Certainly not all of the people who become pregnant due to rape want an abortion, observes Dr. Rachel Perry, a professor of OB-GYN at the University of California, Irvine who was not involved in the study. "We do know that those who become pregnant after rape are more likely to choose abortion than to continue their pregnancies," she says. That would suggest there have been tens of thousands of Americans who wanted an abortion after a rape and had no meaningful access.

In Perry's view, the methods that Dickman and his colleagues used to come up with their estimate were appropriate, given the lack of concrete data on sexual assault and pregnancy. "Seeing these numbers makes us realize that — even if they aren't exact — it is a huge problem," she says.

Each number, a story

Samantha Hansen has been an outspoken rape survivor for years, but only recently shared that she became pregnant as a result of the attack. She was a college student at Brigham Young University in 2014, when she was watching Netflix with someone she considered a friend.

"I went into the other room to go pop popcorn," she recalls. "It's my belief that he slipped something into my Coca-Cola, because when I came back and started sipping my Coke, it wasn't too long before I couldn't move a single muscle."

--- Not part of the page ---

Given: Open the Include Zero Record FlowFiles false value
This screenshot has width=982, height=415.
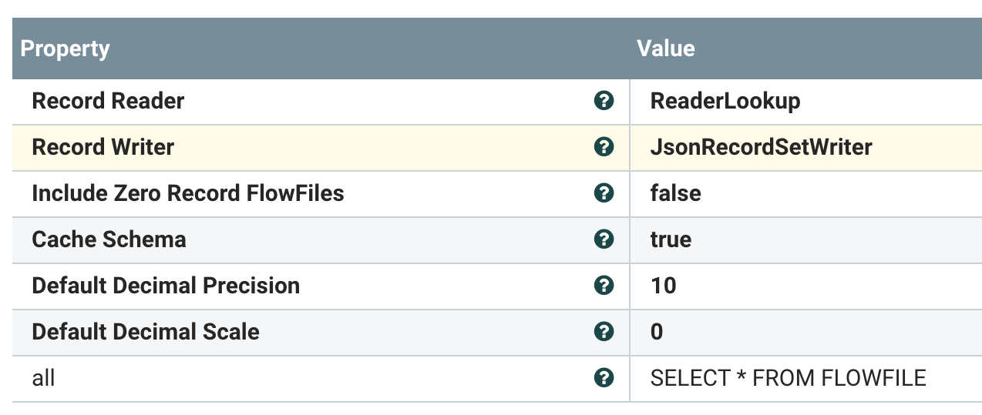Looking at the screenshot, I should coord(675,193).

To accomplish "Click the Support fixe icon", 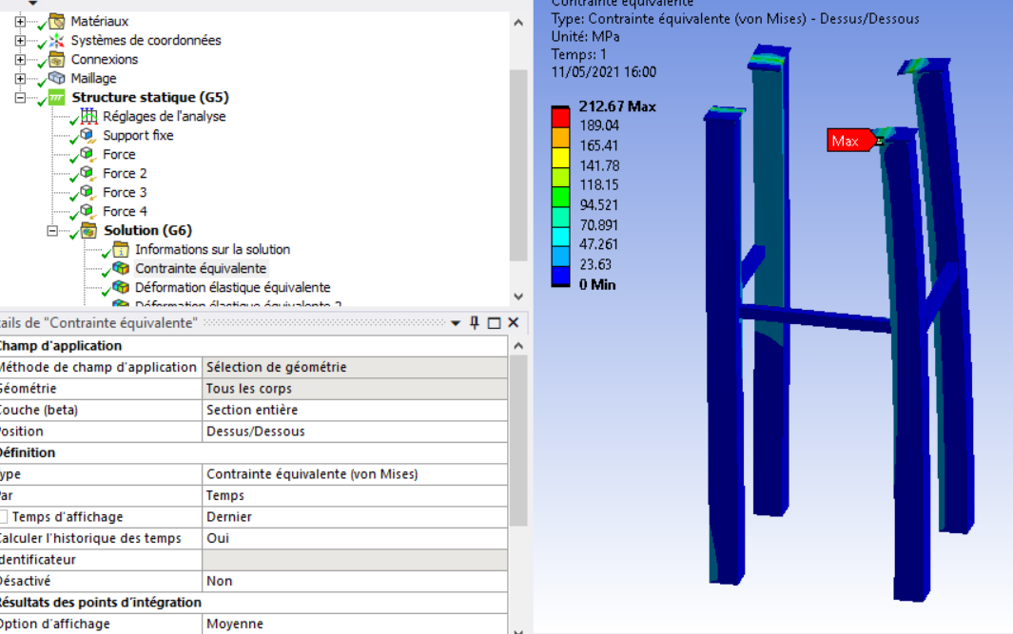I will (x=89, y=135).
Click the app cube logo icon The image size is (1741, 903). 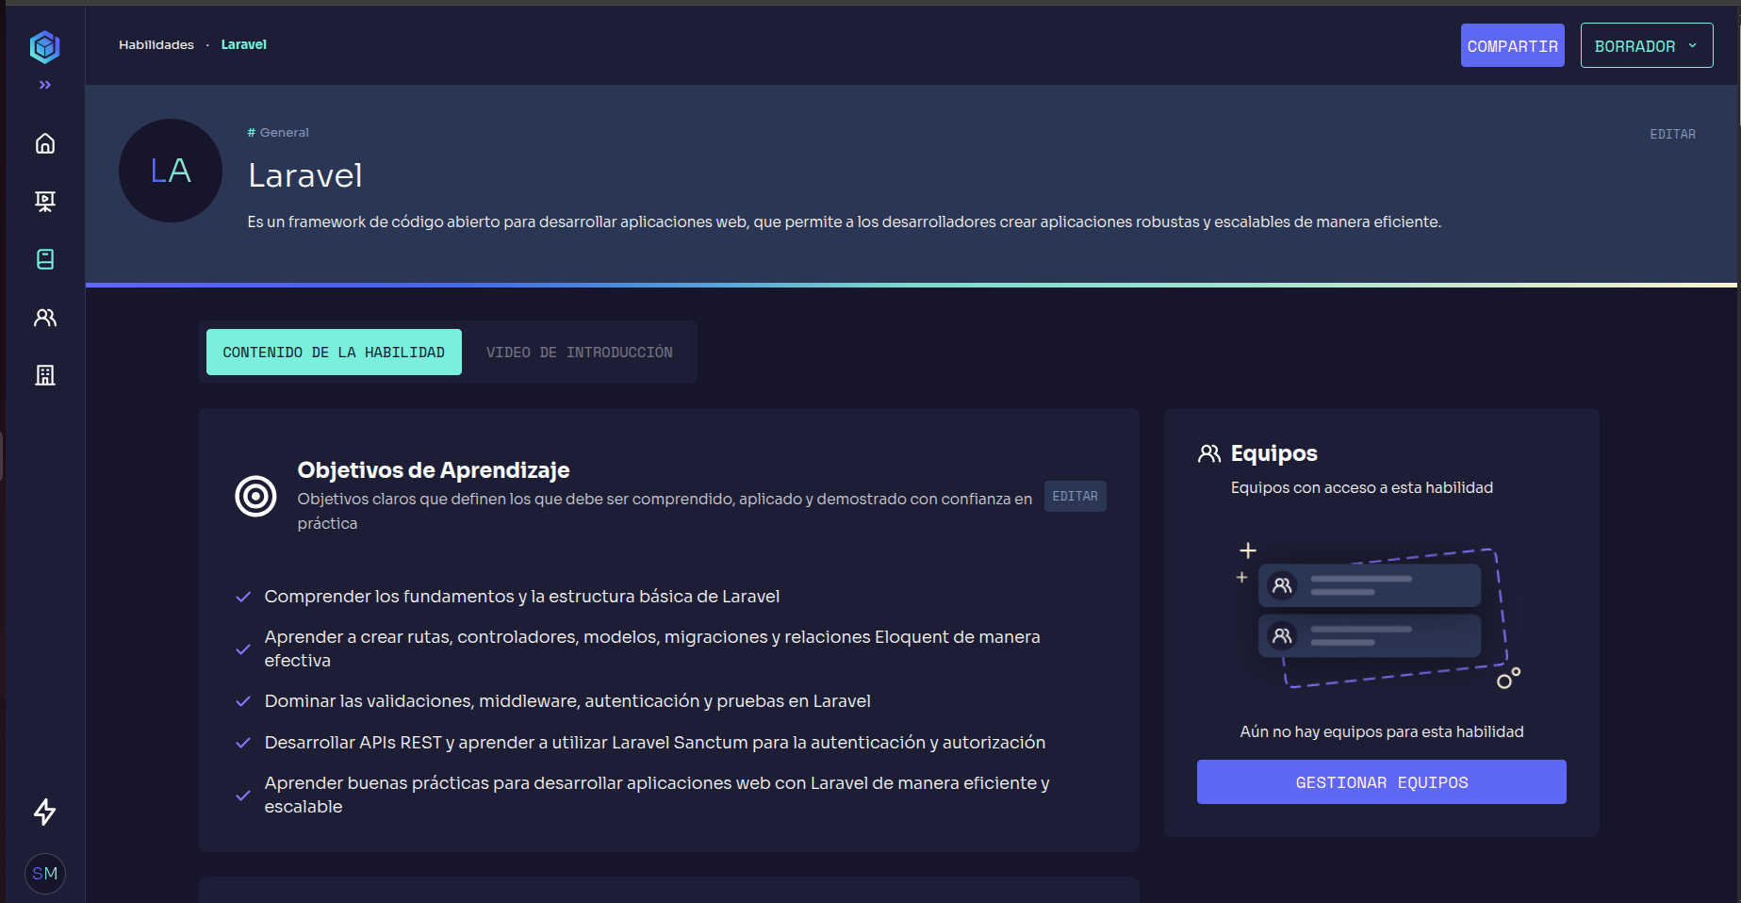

She doesn't remember the details of the rape. "The rest of the night is bits and pieces of flashes — and me trying to fight to regain control of my limbs."

The next day, she took a long shower. "Then I went through my apartment — anything that was touched that night went in a garbage bag, which then went in the dumpster outside of my apartment," she says. Then she took the emergency contraception pill called Plan B. Like many rape survivors, she didn't go to the doctor or report the incident to law enforcement; she just tried to pretend it never happened. In the following weeks, she couldn't sleep, she lost weight, and her grades fell.

Weeks later, she noticed she'd missed her period, and a pregnancy test came back positive, despite having taken Plan B. She went to Planned Parenthood to talk through her options and wrestled with the decision. She had decided to continue the pregnancy but ended up having a miscarriage.

Hansen still lives in Utah. She has written about why she thinks abortion bans without rape exceptions harm rape survivors. Last year, she spoke out against a state bill that would have required rape survivors to file a police report to have access to abortion.

"Having had my autonomy stripped of me that night that I was raped, having the ability to make that choice of — can I take back control of my body and either keep or abort? — was so, so pivotal to my healing," she explains.

A policy question

Since the Supreme Court overturned Roe v. Wade, a few key cases of abortion after rape have become flashpoints. A 10-year-old from Ohio who received an abortion after rape was the center of a political firestorm in Indiana soon after the Dobbs decision. And Hadley Duvall, who was raped by her stepfather and became pregnant when she was 12, appeared in a campaign ad for Democratic Kentucky Gov. Andy Beshear. That ad has been credited with helping Beshear win reelection.

Polling consistently shows that most Americans think that someone who is raped and becomes pregnant should have legal access to an abortion. Duvall is now working with Kentucky lawmakers to add a rape exception to that state's abortion ban.

Yet rape exceptions for abortion laws have fallen out of favor among anti-abortion rights groups, and the majority of states with abortion bans do not include such an exception. Students for Life, an anti-abortion rights group that strongly opposes rape exceptions did not immediately return NPR's request for comment for this story. In a blog post, the group explains, "SFLA opposes rape and incest exceptions because we understand that a child is no less worthy of life based upon how they were conceived."

In a practical sense, abortions after rape would also be difficult to obtain in states that have abortion bans if all clinics providing abortions have closed, which is the case in multiple states.

Samantha Hansen in Utah says she's glad researchers worked to quantify the number of pregnancies from rape in states where abortion is banned.

She says the 65,000 estimate may surprise some people. "I'm not surprised," Hansen says. "If anything, I'm over here going — it's probably higher."